Chapitre VIII : Privatisation de l’Absolu
« Un génie ? En ce moment cent mille cerveaux se prennent en rêve, comme moi, pour des génies… »
Fernando Pessoa,
Bureau de tabac[76].
La néantisation d’autrui
Déjà enfant, l’artiste-sans-œuvre savait qu’il était un habitant d’une autre planète, placé sur Terre dans le cadre d’une étude sur le genre humain. Ses parents n’étaient pas ses parents, pas plus que les êtres parlants qu’il côtoyait ne lui ressemblaient.

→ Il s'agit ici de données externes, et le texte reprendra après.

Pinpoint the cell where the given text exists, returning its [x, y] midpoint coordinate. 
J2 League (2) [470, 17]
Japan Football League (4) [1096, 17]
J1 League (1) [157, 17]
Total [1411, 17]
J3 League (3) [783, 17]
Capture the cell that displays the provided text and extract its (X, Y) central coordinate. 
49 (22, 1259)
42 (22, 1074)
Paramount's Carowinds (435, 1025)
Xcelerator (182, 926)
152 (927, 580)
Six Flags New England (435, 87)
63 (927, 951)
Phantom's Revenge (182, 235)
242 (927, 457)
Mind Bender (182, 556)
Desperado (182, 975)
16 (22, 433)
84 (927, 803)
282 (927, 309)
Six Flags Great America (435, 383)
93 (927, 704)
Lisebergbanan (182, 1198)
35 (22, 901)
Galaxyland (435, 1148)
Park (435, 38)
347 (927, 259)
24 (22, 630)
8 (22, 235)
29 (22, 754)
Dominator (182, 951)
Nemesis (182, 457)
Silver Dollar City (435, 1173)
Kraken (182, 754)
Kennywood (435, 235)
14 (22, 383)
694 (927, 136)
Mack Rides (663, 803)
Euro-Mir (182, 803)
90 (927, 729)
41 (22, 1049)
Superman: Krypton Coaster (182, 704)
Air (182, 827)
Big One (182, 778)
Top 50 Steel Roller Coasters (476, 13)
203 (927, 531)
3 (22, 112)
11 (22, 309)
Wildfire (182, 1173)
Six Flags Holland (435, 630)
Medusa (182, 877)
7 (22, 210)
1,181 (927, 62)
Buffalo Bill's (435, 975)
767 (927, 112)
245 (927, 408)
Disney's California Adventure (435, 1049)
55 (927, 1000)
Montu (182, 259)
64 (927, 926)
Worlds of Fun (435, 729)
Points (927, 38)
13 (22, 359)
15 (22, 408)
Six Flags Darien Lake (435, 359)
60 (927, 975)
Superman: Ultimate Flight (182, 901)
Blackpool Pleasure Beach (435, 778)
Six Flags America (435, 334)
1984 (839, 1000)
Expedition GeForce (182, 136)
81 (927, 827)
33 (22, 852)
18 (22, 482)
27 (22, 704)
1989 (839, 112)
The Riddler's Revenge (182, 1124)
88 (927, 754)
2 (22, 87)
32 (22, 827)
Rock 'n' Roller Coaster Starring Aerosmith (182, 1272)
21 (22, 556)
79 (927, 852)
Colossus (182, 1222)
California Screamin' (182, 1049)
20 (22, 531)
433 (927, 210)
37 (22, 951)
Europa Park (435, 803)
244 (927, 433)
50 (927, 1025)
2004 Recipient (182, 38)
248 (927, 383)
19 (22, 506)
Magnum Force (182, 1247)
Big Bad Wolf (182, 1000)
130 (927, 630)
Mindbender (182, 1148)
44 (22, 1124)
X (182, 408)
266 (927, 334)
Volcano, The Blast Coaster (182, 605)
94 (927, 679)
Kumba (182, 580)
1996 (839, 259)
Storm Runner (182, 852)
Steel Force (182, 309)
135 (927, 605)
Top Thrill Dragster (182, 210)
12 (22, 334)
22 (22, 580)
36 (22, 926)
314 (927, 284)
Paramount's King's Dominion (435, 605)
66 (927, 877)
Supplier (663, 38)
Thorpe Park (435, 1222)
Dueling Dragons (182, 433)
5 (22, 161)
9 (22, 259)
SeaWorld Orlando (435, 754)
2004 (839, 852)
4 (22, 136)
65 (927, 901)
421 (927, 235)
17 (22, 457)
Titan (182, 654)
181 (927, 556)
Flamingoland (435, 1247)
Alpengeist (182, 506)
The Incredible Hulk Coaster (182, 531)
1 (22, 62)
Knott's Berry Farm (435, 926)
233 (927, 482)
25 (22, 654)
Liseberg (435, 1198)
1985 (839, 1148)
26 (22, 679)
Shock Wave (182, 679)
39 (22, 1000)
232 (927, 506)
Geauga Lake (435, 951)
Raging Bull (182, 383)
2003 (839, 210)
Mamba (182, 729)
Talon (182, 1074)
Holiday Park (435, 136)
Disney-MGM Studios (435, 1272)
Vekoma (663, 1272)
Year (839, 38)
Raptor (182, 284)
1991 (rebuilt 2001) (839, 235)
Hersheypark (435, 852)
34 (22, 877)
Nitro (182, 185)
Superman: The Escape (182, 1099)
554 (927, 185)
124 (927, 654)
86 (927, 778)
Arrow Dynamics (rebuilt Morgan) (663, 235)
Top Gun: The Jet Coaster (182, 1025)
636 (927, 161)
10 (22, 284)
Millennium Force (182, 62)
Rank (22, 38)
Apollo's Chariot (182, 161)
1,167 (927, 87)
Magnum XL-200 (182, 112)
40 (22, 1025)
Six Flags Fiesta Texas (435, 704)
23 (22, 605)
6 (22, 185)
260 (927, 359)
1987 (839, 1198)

Puis il s’est pris au jeu. Oubliant son sentiment de différence, il s’est caché sous le masque du factice et a entrepris, bon gré mal gré, de se faire une place dans la société. Il y est parvenu à peu près, mais pas tout à fait. Car son sentiment de différence ne l’a presque jamais quitté. Plus il accumule certains signes de réussite, ou au contraire plus il multiplie les échecs, plus l’artiste-sans-œuvre se trouve conforté dans l’idée que sa place n’est nulle part. À vrai dire, le seul état qui le rende heureux, aujourd’hui encore, est d’être seul à rêver à tout ce qu’il pourrait être.

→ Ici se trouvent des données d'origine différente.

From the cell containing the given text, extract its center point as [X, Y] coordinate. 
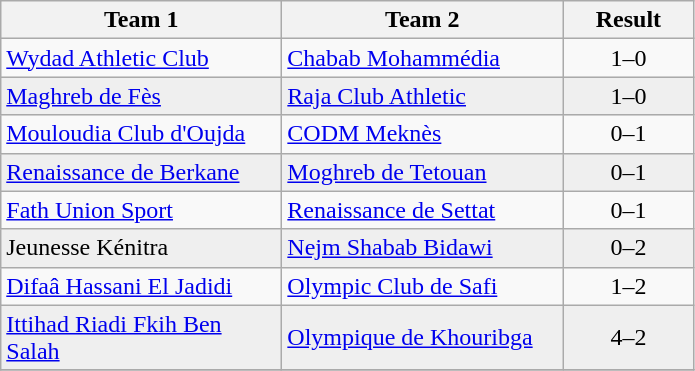
Raja Club Athletic [422, 96]
Chabab Mohammédia [422, 58]
Result [628, 20]
0–2 [628, 248]
Mouloudia Club d'Oujda [142, 134]
Olympique de Khouribga [422, 338]
Renaissance de Settat [422, 210]
Olympic Club de Safi [422, 286]
Ittihad Riadi Fkih Ben Salah [142, 338]
4–2 [628, 338]
CODM Meknès [422, 134]
Nejm Shabab Bidawi [422, 248]
Team 1 [142, 20]
Maghreb de Fès [142, 96]
Wydad Athletic Club [142, 58]
Renaissance de Berkane [142, 172]
Difaâ Hassani El Jadidi [142, 286]
Team 2 [422, 20]
Moghreb de Tetouan [422, 172]
Fath Union Sport [142, 210]
Jeunesse Kénitra [142, 248]
1–2 [628, 286]
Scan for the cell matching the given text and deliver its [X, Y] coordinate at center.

Aujourd’hui, l’artiste-sans-œuvre[77] a appris qu’il n’était pas un extraterrestre, qu’il n’était pas le seul à éprouver, face au monde et aux autres, ce sentiment de pureté bafouée, de viol constant de l’âme par la fausseté de règle dans ce monde homogène. Il sait qu’ils sont des millions comme lui à feindre plus ou moins douloureusement, selon les jours, de partager les valeurs et les comportements d’une société brutale et humiliante, où chacun néantise ou flatte son prochain en fonction de ses pathétiques intérêts. Mais l’ego tripé ne peut plus reculer. À ceux qui ne baignent pas encore dans l’anti- monde imaginaire généré par le capitalisme romantique, il parle ainsi : « Depuis votre enfance vous souffrez. Vous essayez péniblement d’être généreux ou bien vous tentez de répandre un peu de finesse autour de vous, mais presque toujours la vulgarité semble devoir triompher. Alors vous vous sentez faible, inadapté, et vous déprimez. Ce monde ne vous paraît pas pouvoir devenir le vôtre. Vous n’en partagez pas l’esthétique vulgaire, vous n’en comprenez pas les valeurs, vous n’en goûtez ni les plaisirs ni les drames. Changez de point de vue ! Basculez dans l’egoscillation collective ! »
L’avenir de l’hypocrisie
L’autartiste se réclame souvent de la philosophie de Nietzsche, qu’il connaît grâce aux hors-série que lui consacre désormais la presse magazine[78]. Il est séduit par son esthétique de la puissance personnelle, qui semble adaptée au libéralisme[79]. Or selon Nietzsche, la société s’organise en liant sans cesse le troupeau des individus « faibles » contre les rares individus « forts », aristocrates du courage et de la mise-en-œuvre ardue[80]. La façon qu’ont aujourd’hui les faibles de contrer l’énergie des forts n’est plus seulement de brandir les valeurs hypocrites de respect de l’autre, d’égalité, de convivialité, de positivité. Il s’agit également de nier toute véritable et douloureuse exception en postulant que chacun est un génie à peu de frais. En régime capitaliste romantique, c’est par la ruse, la violence psychologique, le reniement de soi-même qu’on parvient à prendre le dessus. L’autartiste n’est pas contre la volonté de puissance à condition qu’elle serve ses intérêts mesquins et préserve ses fantasmes uniformes. Si tu ne te places pas, tu meurs, crie l’instinct de conservation : la peur d’être ringard et vieux avant l’âge conduit la plupart des hommes à être avides vis-à-vis de ce qu’ils désirent à peine. Mais l’avidité et le vide sont les deux tabous majeurs du capitalisme romantique ; l’Homme Échappé pose pour la photo plus volontiers comme pur, fragile, touchant, esthète, doux, désintéressé et plein.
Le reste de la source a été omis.